Daerah

Forkom IKKS se Indonesia Gelar Diskusi Virtual: Budaya dan Implikasinya Terhadap Masyarakat Kuantan Singingi

Diskusi virtual Forkom IKKS se Indonesia dengan tema

PEKANBARU (ANews) - Forum Komunikasi Ikatan Keluarga Kuantan Singingi (Forkom IKKS) se Indonesia mengadakan Diskusi Virtual dengan tema "Budaya dan Implikasinya Terhadap Masyarakat Kuantan Singingi", Sabtu (17/9/2022).
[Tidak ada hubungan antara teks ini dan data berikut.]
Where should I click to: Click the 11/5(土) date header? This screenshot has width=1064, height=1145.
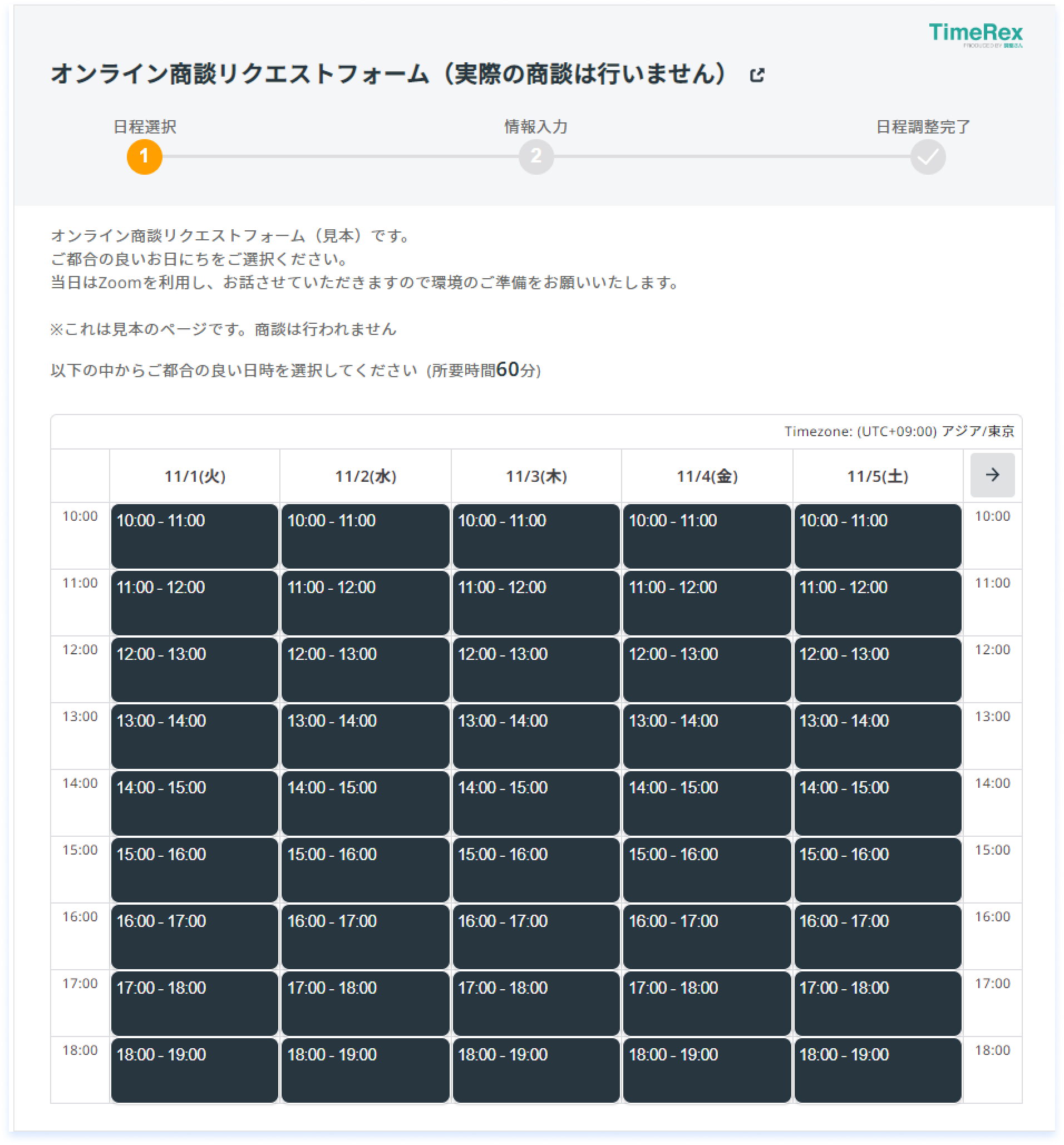[877, 476]
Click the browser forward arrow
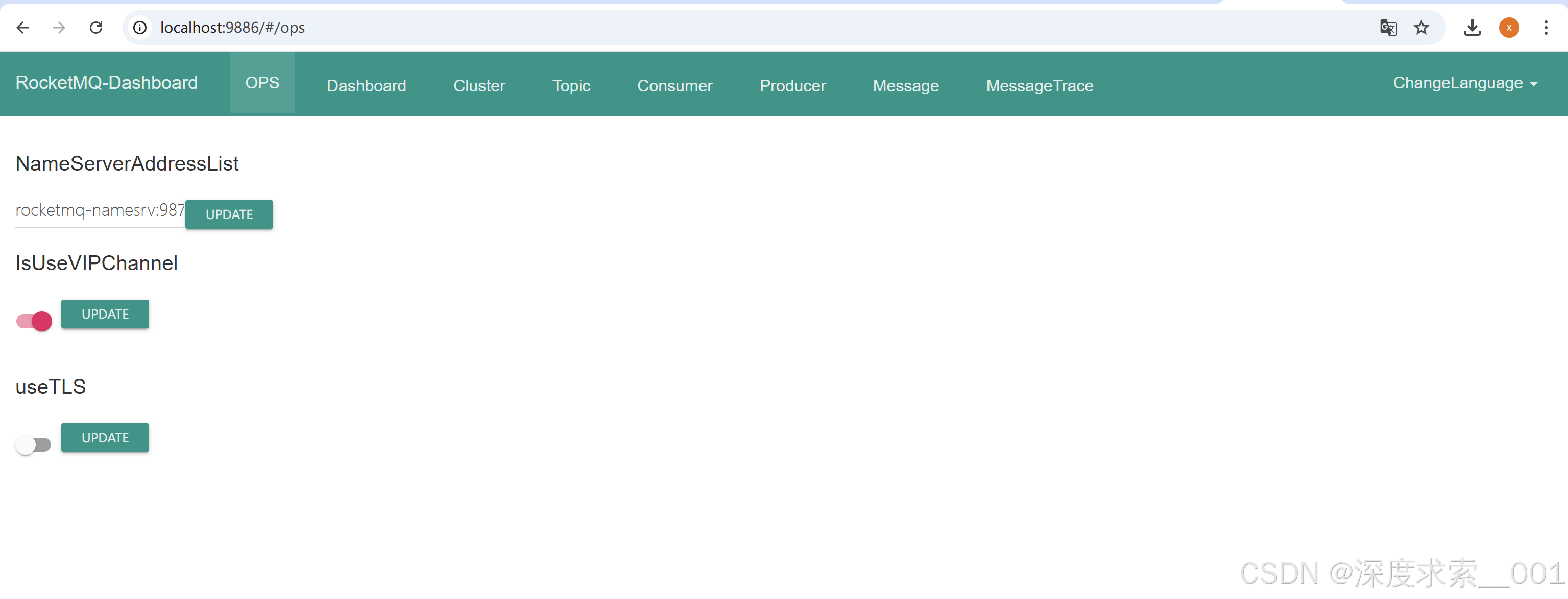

Adapun nara sumber yang ikut mengisi diskusi virtual tersebut : Dr. Khanizar Chan, MA. Dosen Ilmu Adat Fakultas Ilmu Budaya UNAND Padang (Wilayah/Daerah Rantau Menurut Perspektif Adat Minangkabau), Datuk Seri Pebri Mahmud (Ketua MKA LAMR Kuantan Singingi) dan Ir. Emil Harda, MM., MBA. Datuk Paduko Raja (Sekjen LAN Kuansing). Sementara host dipandu Arman Lingga Wisnu dan moderator Prof. Asdi Agustar (Guru Besar Unand). Jumlah peserta yang ikut sekitar 50 orang yang tinggal di berbagai daerah di Indonesia.

Dalam pemaparannya, Dr. Khanizar Chan, MA mengatakan untuk mengetahui sejauh mana hubungan Kuantan dengan Minangkabau dapat dilihat dari banyaknya persamaan di bidang kesenian seperti musik, tari, persembahan dalam nikah-kawin dan sebagainya. Salah satu kesenian terkenal yang cukup populer dan berkembang sedemikian rupa di Kuantan yaitu Randai berasal dari Minangkabau. 

"Budaya yang ada di Kuantan dibawa oleh para diaspora (perantau) Minangkabau. Dari penjelasan tersebut beliau berkesimpulan penduduk Kuantan Singingi berasal dari Minangkabau." ungkapnya.

Sementara itu Datuk Seri Pebri Mahmud. Ketua MKA LAMR Kuantan Singingi, mengatakan untuk mengetahui asal muasal penduduk Kuantan Singingi perlu mengetahui lintasan Kuantan itu sendiri yang sumbernya bisa tertulis, cerita turun-temurun, temuan tempat atau benda-benda purbakala yang diteli para ilmuan. Titik pangkal tempat bertolak yang pertama itu adalah Kerajaan Kandis yang berdiri abad ke 6. 

"Dari sinilah diperkirakan asal muasal penduduk Kuantan saat ini yang dalam perkembangannya bercampur dengan suku bangsa lainnya. Keberadaan Kerajaan Kandis itu sendiri tercatat dalam kitab kuno Negarakertagama karangan Mpu Tantular seorang pujangga atau pengarang masyhur dari Kerajaan Majapahat yang memuat daftar daerah-daerah di Sumatera yang termasuk dalam kekuasaan Majapahit (daerah lainnya yang masuk dalam daftar daerah kekuasaannya adalah Kritang yang terletak di Kabupaten di Indragiri Hilir sekarang, Siak, Kampar dan Rokan (dari kitab kuno ini tidak ada disebut kerajaan Pagarruyung karena kerajaan ini baru berdiri pada abad ke 14)," papar Febri.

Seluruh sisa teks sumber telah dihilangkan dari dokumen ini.